== Document text ==
CLAIMS What is claimed is:
1. A method for color-based electronic indexing comprising: associating one or more colors with one or more indexing criteria to create tags; applying the one or more colors to text on a document; identifying the colored portions of the document; detecting text on the colored portions; comparing the detected text to a label associated with the tag; if the detected text matches a label associated with the tag, applying the tag and the label to the document; and filing the tagged and labeled document in a database or a specified folder.
2. The method of claim 1 further comprising: if the detected text is similar to a label associated with the tag but does not match the label exactly, applying document analysis methods to compare the document with existing documents associated with a similar label and tag; if the comparison results in a match:
(i) automatically applying the similar label and associated tag to the document; or
(ii) prompting a user to use the similar label or to create a new label associated with the tag.
3. The method of claim 2 further comprising: if the user chooses to apply the similar label, applying the tag and the similar label to the document; and if the user chooses not to apply the similar label, creating a new label associated with the tag and applying the tag and new label to the document.
4. The method of any one of claims 1 to 3 further comprising: if the detected text does not match a label associated with the tag and is not similar, creating a new label associated with the tag and applying the new label to the document.
5. The method of claims 2, 3 or 4 further comprising saving the new label in a separate database.
6. The method of any one of claims 1 to 5 wherein the document is scanned into a computer.

== Data extract ==

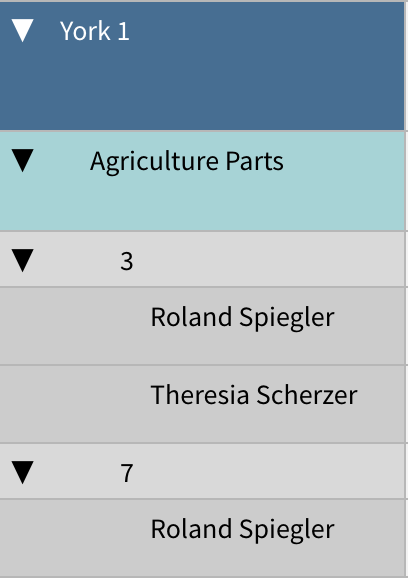Click empty space right of the 7 label
408x578 pixels.
tap(269, 471)
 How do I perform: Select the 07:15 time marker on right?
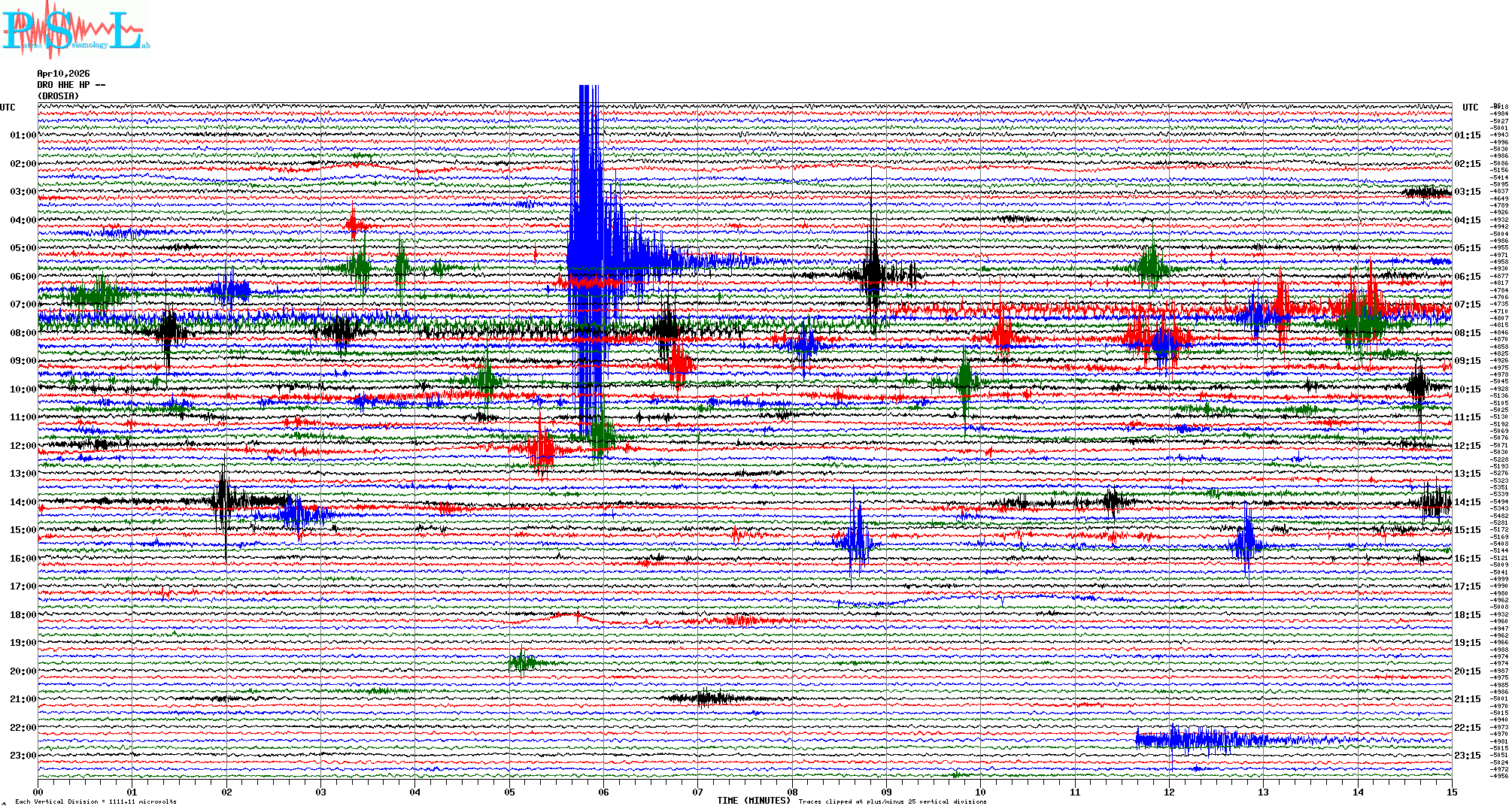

== Directives ==
**1)** Reproduce the color-indexing patent claims word for word, everything from "4. The method" down to "the new label to the document.".
**2)** In the color-indexing patent claims, list every step that claim 1 gives for its method.
**3)** Extend the color-indexing patent claims past their final claim.

== Answers given ==
**1)**
4. The method of any one of claims 1 to 3 further comprising: if the detected text does not match a label associated with the tag and is not similar, creating a new label associated with the tag and applying the new label to the document.

**2)**
1. Associating one or more colors with one or more indexing criteria to create tags
2. Applying the one or more colors to text on a document
3. Identifying the colored portions of the document
4. Detecting text on the colored portions
5. Comparing the detected text to a label associated with the tag
6. If the detected text matches a label associated with the tag, applying the tag and the label to the document
7. Filing the tagged and labeled document in a database or a specified folder

**3)**
7. The method of any one of claims 1 to 6 wherein the colored portions are created by at least one of the following: using a highlighting or marking tool; using text letters of specific colors or combination of colors; highlighting text by colored shapes, lines or patterns; or a combination of one or more of the above.
8. The method of any one of claims 1 to 7 further comprising: associating additional separate colors with two or more indexing criteria to create additional tags; assigning a priority to each color to create a hierarchy for indexing; filing the document according to the hierarchy in a database or a specified folder.
9. The method of any one of claims 1 to 8 wherein detecting text on the colored portions includes performing optical character recognition (OCR) on the colored portions.
10. A computer readable medium having instructions stored thereon executable by a process for carrying out the method comprising: associating one or more colors with one or more indexing criterion to create tags; applying the one or more colors to text on a document; identifying the colored portions of the document; detecting text on the colored portions; comparing the detected text to a label associated with the tag; if the detected text matches a label associated with the tag, applying the tag and the label to the document; and filing the tagged and labeled document in a database or a specified folder.
11. The computer readable medium of claim 10 further comprising: if the detected text is similar to a label associated with the tag but does not match the label exactly, applying document analysis methods to compare the document with existing documents associated with a similar label and tag; if the comparison results in a match:
(i) automatically applying the similar label and associated tag to the document; or
(ii) prompting a user to use the similar label or to create a new label associated with the tag.
12. The computer readable medium of claim 11 further comprising: if the user chooses to apply the similar label, applying the tag and the similar label to the document; and if the user chooses not to apply the similar label, creating a new label associated with the tag and applying the tag and new label to the document.
13. The computer readable medium of any one of claims 10 to 12 further comprising: if the detected text does not match a label associated with the tag and is not similar, creating a new label associated with the tag and applying the new label to the document.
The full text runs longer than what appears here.